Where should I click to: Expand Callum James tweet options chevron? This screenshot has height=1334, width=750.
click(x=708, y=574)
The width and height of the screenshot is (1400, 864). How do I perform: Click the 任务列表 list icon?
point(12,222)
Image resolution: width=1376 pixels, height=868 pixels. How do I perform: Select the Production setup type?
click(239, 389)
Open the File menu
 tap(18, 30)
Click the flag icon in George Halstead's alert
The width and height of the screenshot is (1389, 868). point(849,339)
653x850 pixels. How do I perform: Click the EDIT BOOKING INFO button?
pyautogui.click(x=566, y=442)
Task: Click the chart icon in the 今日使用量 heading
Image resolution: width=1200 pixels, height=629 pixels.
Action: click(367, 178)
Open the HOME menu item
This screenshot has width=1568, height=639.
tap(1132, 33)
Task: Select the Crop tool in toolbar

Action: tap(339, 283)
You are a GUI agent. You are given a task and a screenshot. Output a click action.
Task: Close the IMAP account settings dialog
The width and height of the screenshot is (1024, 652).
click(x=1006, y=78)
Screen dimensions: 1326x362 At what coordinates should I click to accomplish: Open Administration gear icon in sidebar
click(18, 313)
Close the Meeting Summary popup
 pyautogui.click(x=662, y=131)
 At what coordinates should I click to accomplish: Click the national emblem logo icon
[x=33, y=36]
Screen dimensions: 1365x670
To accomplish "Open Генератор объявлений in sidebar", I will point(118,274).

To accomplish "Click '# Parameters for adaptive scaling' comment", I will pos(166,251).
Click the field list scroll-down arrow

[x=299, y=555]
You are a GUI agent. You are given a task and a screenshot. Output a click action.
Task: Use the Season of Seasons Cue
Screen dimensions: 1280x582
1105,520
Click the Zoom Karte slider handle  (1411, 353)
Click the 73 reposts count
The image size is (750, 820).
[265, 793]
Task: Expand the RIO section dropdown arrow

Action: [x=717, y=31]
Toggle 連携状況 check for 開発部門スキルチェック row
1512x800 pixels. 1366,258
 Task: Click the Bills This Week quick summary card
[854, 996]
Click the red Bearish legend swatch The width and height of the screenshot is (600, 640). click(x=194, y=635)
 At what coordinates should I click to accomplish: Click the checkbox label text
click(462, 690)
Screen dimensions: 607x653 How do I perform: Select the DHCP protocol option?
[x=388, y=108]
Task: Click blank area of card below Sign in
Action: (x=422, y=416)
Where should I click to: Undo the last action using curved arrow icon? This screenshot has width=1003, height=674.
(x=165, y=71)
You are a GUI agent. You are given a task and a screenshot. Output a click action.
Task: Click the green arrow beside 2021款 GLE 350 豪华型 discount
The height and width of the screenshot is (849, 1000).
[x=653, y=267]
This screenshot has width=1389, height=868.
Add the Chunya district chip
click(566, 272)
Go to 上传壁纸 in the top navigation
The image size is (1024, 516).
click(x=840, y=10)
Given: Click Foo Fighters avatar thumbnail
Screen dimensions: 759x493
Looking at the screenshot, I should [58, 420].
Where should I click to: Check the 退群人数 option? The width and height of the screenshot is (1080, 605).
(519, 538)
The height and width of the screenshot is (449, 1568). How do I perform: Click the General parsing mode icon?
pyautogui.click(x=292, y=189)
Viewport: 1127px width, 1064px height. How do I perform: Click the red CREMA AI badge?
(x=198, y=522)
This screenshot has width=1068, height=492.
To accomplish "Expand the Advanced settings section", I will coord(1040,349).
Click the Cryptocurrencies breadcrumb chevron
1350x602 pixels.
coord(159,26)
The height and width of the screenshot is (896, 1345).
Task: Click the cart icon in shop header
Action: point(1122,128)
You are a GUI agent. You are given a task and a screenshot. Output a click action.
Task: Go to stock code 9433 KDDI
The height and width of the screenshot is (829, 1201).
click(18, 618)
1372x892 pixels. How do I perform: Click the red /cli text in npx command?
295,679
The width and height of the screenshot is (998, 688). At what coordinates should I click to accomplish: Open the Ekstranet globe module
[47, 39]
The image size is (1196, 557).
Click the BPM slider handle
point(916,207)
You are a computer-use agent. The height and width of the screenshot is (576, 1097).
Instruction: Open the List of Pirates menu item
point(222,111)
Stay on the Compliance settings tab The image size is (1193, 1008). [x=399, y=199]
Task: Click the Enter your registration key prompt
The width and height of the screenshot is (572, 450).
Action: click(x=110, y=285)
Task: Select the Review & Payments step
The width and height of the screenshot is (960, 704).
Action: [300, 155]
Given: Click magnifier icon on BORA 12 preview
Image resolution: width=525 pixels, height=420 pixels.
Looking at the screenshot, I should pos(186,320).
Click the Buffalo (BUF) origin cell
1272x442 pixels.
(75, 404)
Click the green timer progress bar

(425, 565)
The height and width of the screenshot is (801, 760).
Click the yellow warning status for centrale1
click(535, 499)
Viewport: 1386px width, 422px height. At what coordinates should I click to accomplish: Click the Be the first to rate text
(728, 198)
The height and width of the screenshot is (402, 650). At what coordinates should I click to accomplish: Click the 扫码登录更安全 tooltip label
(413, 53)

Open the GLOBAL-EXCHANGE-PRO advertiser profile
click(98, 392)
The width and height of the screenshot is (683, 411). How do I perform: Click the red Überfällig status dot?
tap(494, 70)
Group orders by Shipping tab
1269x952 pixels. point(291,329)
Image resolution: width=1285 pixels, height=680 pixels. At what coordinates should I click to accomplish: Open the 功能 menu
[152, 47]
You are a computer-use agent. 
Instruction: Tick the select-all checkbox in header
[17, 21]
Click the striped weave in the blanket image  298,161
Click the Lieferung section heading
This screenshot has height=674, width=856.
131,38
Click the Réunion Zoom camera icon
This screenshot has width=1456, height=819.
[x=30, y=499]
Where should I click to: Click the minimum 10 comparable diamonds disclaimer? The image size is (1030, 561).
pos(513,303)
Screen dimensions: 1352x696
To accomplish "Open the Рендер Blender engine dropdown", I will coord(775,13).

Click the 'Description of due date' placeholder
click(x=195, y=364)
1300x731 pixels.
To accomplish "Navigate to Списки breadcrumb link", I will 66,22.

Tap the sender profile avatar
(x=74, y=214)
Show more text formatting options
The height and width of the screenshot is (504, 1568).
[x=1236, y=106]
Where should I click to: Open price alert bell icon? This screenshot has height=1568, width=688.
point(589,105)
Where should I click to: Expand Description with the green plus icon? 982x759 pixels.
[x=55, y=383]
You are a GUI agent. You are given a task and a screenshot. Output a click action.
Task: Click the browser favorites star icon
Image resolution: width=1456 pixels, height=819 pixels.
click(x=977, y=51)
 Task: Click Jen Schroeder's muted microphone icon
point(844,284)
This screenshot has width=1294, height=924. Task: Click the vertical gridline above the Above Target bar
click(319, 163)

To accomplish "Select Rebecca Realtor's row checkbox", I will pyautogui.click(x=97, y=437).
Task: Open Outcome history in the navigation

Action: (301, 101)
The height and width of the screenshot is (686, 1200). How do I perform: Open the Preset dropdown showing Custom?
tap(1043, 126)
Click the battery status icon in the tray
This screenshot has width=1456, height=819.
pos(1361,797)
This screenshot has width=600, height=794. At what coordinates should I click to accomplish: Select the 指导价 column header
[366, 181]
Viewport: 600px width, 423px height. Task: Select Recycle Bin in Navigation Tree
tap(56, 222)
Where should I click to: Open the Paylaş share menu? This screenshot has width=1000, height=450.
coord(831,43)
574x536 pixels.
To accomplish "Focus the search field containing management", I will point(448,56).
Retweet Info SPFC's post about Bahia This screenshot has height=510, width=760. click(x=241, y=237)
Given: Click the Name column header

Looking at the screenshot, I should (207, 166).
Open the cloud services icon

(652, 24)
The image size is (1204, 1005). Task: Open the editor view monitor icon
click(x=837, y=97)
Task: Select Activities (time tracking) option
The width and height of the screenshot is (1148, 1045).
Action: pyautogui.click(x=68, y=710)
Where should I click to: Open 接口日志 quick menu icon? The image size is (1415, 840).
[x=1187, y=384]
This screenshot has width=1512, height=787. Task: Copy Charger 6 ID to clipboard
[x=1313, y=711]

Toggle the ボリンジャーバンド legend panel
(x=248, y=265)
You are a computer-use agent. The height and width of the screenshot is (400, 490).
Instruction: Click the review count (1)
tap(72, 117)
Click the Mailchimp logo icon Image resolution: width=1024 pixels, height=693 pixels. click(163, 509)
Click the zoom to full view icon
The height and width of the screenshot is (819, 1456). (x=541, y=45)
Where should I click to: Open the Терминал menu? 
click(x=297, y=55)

◆ ◆ ◆ ◆ ◆ ◆ ◆

◆ **Task**:
From the data above, extract every line that contains the string "coordinates". The match is case-sensitive.

◆ **Response below**:
Screen dimensions: 1326x362 At what coordinates should I click to accomplish: Open Administration gear icon in sidebar
 At what coordinates should I click to accomplish: Click the national emblem logo icon
 At what coordinates should I click to accomplish: Click the checkbox label text
The width and height of the screenshot is (998, 688). At what coordinates should I click to accomplish: Open the Ekstranet globe module
Viewport: 1386px width, 422px height. At what coordinates should I click to accomplish: Click the Be the first to rate text
The height and width of the screenshot is (402, 650). At what coordinates should I click to accomplish: Click the 扫码登录更安全 tooltip label
Image resolution: width=1285 pixels, height=680 pixels. At what coordinates should I click to accomplish: Open the 功能 menu
This screenshot has width=600, height=794. At what coordinates should I click to accomplish: Select the 指导价 column header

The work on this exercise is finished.